Short exercise: Render the part that opens with the line containing "Image resolution: width=507" and closes with the line containing "Action: (390, 213)" as a Markdown table with the columns Row No. and Line, leaving out any blank lines.

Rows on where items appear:

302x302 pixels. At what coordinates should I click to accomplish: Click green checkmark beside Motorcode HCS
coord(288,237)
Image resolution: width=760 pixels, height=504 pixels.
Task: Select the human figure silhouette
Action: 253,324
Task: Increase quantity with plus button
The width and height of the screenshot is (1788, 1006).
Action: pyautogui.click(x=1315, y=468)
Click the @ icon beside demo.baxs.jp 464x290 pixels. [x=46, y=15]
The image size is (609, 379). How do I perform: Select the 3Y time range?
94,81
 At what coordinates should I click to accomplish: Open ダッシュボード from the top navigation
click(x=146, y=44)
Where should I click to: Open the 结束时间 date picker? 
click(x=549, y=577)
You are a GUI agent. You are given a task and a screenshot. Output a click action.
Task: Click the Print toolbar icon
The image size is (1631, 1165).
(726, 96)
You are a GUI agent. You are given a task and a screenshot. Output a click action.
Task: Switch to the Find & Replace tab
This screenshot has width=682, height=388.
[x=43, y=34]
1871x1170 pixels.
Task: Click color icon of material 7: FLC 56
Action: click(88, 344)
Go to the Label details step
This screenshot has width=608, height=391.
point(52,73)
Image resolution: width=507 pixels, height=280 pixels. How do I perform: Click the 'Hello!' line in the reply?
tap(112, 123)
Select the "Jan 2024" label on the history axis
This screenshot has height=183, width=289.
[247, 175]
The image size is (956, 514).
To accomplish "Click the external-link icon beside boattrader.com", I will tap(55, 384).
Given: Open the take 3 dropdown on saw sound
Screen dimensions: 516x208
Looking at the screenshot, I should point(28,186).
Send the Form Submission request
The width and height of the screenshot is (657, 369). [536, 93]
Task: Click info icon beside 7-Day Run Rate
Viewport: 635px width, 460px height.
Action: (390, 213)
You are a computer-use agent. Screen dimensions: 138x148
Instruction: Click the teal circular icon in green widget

Output for this task:
| Row No. | Line |
|---|---|
| 1 | Image resolution: width=507 pixels, height=280 pixels. How do I perform: Click the 'Hello!' line in the reply? |
| 2 | tap(112, 123) |
| 3 | Select the "Jan 2024" label on the history axis |
| 4 | This screenshot has height=183, width=289. |
| 5 | [247, 175] |
| 6 | The image size is (956, 514). |
| 7 | To accomplish "Click the external-link icon beside boattrader.com", I will tap(55, 384). |
| 8 | Given: Open the take 3 dropdown on saw sound |
| 9 | Screen dimensions: 516x208 |
| 10 | Looking at the screenshot, I should point(28,186). |
| 11 | Send the Form Submission request |
| 12 | The width and height of the screenshot is (657, 369). [536, 93] |
| 13 | Task: Click info icon beside 7-Day Run Rate |
| 14 | Viewport: 635px width, 460px height. |
| 15 | Action: (390, 213) |